• **Exercise**:
Retype every entry exactly, character for character.

Stored records
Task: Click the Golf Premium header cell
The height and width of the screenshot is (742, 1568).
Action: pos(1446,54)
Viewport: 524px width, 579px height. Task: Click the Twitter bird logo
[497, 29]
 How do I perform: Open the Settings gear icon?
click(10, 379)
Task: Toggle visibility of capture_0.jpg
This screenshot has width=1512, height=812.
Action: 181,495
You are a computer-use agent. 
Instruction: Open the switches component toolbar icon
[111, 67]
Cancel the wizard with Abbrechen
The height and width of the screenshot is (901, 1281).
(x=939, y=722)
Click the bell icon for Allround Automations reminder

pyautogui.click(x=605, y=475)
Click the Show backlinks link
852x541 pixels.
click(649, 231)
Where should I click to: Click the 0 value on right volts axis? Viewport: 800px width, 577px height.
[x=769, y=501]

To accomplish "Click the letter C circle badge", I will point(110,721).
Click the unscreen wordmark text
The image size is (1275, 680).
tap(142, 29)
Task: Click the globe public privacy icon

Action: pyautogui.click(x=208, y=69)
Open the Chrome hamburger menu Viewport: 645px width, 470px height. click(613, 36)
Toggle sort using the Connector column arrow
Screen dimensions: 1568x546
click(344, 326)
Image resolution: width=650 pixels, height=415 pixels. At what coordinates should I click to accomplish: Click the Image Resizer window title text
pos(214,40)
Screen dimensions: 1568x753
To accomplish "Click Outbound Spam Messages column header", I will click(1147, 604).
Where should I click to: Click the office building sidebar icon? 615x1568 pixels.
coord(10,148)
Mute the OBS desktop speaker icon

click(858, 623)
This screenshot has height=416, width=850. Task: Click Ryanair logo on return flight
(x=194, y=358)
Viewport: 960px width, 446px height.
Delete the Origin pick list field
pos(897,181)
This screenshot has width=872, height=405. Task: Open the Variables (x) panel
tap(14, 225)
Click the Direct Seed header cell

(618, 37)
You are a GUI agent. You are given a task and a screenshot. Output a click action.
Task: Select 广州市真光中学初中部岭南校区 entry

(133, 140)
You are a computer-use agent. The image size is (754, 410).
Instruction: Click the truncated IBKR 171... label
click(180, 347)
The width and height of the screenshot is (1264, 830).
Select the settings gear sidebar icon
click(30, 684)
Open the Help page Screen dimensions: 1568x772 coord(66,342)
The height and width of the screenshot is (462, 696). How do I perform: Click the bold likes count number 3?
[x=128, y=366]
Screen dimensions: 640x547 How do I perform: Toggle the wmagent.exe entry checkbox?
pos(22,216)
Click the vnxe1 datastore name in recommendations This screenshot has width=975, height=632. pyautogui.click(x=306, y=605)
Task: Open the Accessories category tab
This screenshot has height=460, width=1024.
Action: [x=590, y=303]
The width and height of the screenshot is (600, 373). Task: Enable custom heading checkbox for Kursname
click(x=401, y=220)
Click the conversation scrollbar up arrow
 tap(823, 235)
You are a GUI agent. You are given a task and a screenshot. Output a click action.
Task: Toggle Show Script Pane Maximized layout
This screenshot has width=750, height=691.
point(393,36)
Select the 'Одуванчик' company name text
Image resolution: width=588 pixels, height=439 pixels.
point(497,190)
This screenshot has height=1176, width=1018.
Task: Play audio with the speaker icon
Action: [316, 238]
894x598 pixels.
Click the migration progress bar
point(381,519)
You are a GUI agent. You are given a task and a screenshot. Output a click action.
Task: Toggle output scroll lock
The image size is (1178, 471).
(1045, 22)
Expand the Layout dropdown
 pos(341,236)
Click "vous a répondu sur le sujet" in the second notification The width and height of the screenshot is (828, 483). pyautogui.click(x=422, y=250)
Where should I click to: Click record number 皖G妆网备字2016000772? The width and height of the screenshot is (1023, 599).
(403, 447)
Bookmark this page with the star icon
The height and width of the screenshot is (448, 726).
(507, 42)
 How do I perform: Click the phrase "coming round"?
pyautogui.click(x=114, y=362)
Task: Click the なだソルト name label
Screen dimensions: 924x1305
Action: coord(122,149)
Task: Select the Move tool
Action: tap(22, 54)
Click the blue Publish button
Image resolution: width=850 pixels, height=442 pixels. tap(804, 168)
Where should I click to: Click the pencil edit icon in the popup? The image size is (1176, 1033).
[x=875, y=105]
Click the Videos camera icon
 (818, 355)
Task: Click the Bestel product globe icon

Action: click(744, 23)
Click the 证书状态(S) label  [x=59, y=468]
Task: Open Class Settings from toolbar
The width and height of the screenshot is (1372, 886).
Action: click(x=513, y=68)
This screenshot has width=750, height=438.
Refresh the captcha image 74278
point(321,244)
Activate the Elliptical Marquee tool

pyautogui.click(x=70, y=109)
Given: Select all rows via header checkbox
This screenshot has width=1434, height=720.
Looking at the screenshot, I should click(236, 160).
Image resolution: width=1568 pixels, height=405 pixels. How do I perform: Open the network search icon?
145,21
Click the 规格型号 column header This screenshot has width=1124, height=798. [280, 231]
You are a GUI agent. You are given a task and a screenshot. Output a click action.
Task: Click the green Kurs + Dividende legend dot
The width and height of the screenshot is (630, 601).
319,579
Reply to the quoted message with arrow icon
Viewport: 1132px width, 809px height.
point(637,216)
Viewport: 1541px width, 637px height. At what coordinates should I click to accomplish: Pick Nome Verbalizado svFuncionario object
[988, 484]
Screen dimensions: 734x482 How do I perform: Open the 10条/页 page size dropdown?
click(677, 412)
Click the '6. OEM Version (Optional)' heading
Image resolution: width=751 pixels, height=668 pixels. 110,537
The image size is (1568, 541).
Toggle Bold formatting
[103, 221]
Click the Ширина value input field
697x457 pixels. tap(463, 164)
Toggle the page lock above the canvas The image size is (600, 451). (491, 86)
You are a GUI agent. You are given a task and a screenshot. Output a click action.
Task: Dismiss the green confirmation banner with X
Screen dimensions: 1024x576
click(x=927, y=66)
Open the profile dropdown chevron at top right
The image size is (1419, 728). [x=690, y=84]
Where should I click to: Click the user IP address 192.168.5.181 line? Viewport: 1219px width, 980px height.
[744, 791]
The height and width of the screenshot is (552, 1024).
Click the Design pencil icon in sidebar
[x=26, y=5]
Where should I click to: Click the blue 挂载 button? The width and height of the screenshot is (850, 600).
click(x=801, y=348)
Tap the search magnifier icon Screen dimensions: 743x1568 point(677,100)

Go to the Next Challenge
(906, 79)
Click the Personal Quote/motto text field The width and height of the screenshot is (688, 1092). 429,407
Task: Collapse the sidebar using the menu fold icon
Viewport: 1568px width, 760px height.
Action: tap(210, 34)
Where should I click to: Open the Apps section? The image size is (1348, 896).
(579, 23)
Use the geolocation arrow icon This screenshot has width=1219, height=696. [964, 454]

• **Exercise output**:
Task: Click the Golf Premium header cell
The height and width of the screenshot is (742, 1568).
Action: pos(1446,54)
Viewport: 524px width, 579px height. Task: Click the Twitter bird logo
[497, 29]
 How do I perform: Open the Settings gear icon?
click(10, 379)
Task: Toggle visibility of capture_0.jpg
This screenshot has width=1512, height=812.
Action: 181,495
You are a computer-use agent. 
Instruction: Open the switches component toolbar icon
[111, 67]
Cancel the wizard with Abbrechen
The height and width of the screenshot is (901, 1281).
(x=939, y=722)
Click the bell icon for Allround Automations reminder

pyautogui.click(x=605, y=475)
Click the Show backlinks link
852x541 pixels.
click(649, 231)
Where should I click to: Click the 0 value on right volts axis? Viewport: 800px width, 577px height.
[x=769, y=501]

To accomplish "Click the letter C circle badge", I will point(110,721).
Click the unscreen wordmark text
The image size is (1275, 680).
tap(142, 29)
Task: Click the globe public privacy icon

Action: pyautogui.click(x=208, y=69)
Open the Chrome hamburger menu Viewport: 645px width, 470px height. click(613, 36)
Toggle sort using the Connector column arrow
Screen dimensions: 1568x546
click(344, 326)
Image resolution: width=650 pixels, height=415 pixels. At what coordinates should I click to accomplish: Click the Image Resizer window title text
pos(214,40)
Screen dimensions: 1568x753
To accomplish "Click Outbound Spam Messages column header", I will click(1147, 604).
Where should I click to: Click the office building sidebar icon? 615x1568 pixels.
coord(10,148)
Mute the OBS desktop speaker icon

click(858, 623)
This screenshot has height=416, width=850. Task: Click Ryanair logo on return flight
(x=194, y=358)
Viewport: 960px width, 446px height.
Delete the Origin pick list field
pos(897,181)
This screenshot has width=872, height=405. Task: Open the Variables (x) panel
tap(14, 225)
Click the Direct Seed header cell

(618, 37)
You are a GUI agent. You are given a task and a screenshot. Output a click action.
Task: Select 广州市真光中学初中部岭南校区 entry

(133, 140)
You are a computer-use agent. The image size is (754, 410).
Instruction: Click the truncated IBKR 171... label
click(180, 347)
The width and height of the screenshot is (1264, 830).
Select the settings gear sidebar icon
click(30, 684)
Open the Help page Screen dimensions: 1568x772 coord(66,342)
The height and width of the screenshot is (462, 696). How do I perform: Click the bold likes count number 3?
[x=128, y=366]
Screen dimensions: 640x547 How do I perform: Toggle the wmagent.exe entry checkbox?
pos(22,216)
Click the vnxe1 datastore name in recommendations This screenshot has width=975, height=632. pyautogui.click(x=306, y=605)
Task: Open the Accessories category tab
This screenshot has height=460, width=1024.
Action: [x=590, y=303]
The width and height of the screenshot is (600, 373). Task: Enable custom heading checkbox for Kursname
click(x=401, y=220)
Click the conversation scrollbar up arrow
 tap(823, 235)
You are a GUI agent. You are given a task and a screenshot. Output a click action.
Task: Toggle Show Script Pane Maximized layout
This screenshot has width=750, height=691.
point(393,36)
Select the 'Одуванчик' company name text
Image resolution: width=588 pixels, height=439 pixels.
point(497,190)
This screenshot has height=1176, width=1018.
Task: Play audio with the speaker icon
Action: [316, 238]
894x598 pixels.
Click the migration progress bar
point(381,519)
You are a GUI agent. You are given a task and a screenshot. Output a click action.
Task: Toggle output scroll lock
The image size is (1178, 471).
(1045, 22)
Expand the Layout dropdown
 pos(341,236)
Click "vous a répondu sur le sujet" in the second notification The width and height of the screenshot is (828, 483). pyautogui.click(x=422, y=250)
Where should I click to: Click record number 皖G妆网备字2016000772? The width and height of the screenshot is (1023, 599).
(403, 447)
Bookmark this page with the star icon
The height and width of the screenshot is (448, 726).
(507, 42)
 How do I perform: Click the phrase "coming round"?
pyautogui.click(x=114, y=362)
Task: Click the なだソルト name label
Screen dimensions: 924x1305
Action: coord(122,149)
Task: Select the Move tool
Action: tap(22, 54)
Click the blue Publish button
Image resolution: width=850 pixels, height=442 pixels. tap(804, 168)
Where should I click to: Click the pencil edit icon in the popup? The image size is (1176, 1033).
[x=875, y=105]
Click the Videos camera icon
 (818, 355)
Task: Click the Bestel product globe icon

Action: click(744, 23)
Click the 证书状态(S) label  [x=59, y=468]
Task: Open Class Settings from toolbar
The width and height of the screenshot is (1372, 886).
Action: click(x=513, y=68)
This screenshot has width=750, height=438.
Refresh the captcha image 74278
point(321,244)
Activate the Elliptical Marquee tool

pyautogui.click(x=70, y=109)
Given: Select all rows via header checkbox
This screenshot has width=1434, height=720.
Looking at the screenshot, I should click(236, 160).
Image resolution: width=1568 pixels, height=405 pixels. How do I perform: Open the network search icon?
145,21
Click the 规格型号 column header This screenshot has width=1124, height=798. [280, 231]
You are a GUI agent. You are given a task and a screenshot. Output a click action.
Task: Click the green Kurs + Dividende legend dot
The width and height of the screenshot is (630, 601).
319,579
Reply to the quoted message with arrow icon
Viewport: 1132px width, 809px height.
point(637,216)
Viewport: 1541px width, 637px height. At what coordinates should I click to accomplish: Pick Nome Verbalizado svFuncionario object
[988, 484]
Screen dimensions: 734x482 How do I perform: Open the 10条/页 page size dropdown?
click(677, 412)
Click the '6. OEM Version (Optional)' heading
Image resolution: width=751 pixels, height=668 pixels. 110,537
The image size is (1568, 541).
Toggle Bold formatting
[103, 221]
Click the Ширина value input field
697x457 pixels. tap(463, 164)
Toggle the page lock above the canvas The image size is (600, 451). (491, 86)
You are a GUI agent. You are given a task and a screenshot. Output a click action.
Task: Dismiss the green confirmation banner with X
Screen dimensions: 1024x576
click(x=927, y=66)
Open the profile dropdown chevron at top right
The image size is (1419, 728). [x=690, y=84]
Where should I click to: Click the user IP address 192.168.5.181 line? Viewport: 1219px width, 980px height.
[744, 791]
The height and width of the screenshot is (552, 1024).
Click the Design pencil icon in sidebar
[x=26, y=5]
Where should I click to: Click the blue 挂载 button? The width and height of the screenshot is (850, 600).
click(x=801, y=348)
Tap the search magnifier icon Screen dimensions: 743x1568 point(677,100)

Go to the Next Challenge
(906, 79)
Click the Personal Quote/motto text field The width and height of the screenshot is (688, 1092). 429,407
Task: Collapse the sidebar using the menu fold icon
Viewport: 1568px width, 760px height.
Action: tap(210, 34)
Where should I click to: Open the Apps section? The image size is (1348, 896).
(579, 23)
Use the geolocation arrow icon This screenshot has width=1219, height=696. [964, 454]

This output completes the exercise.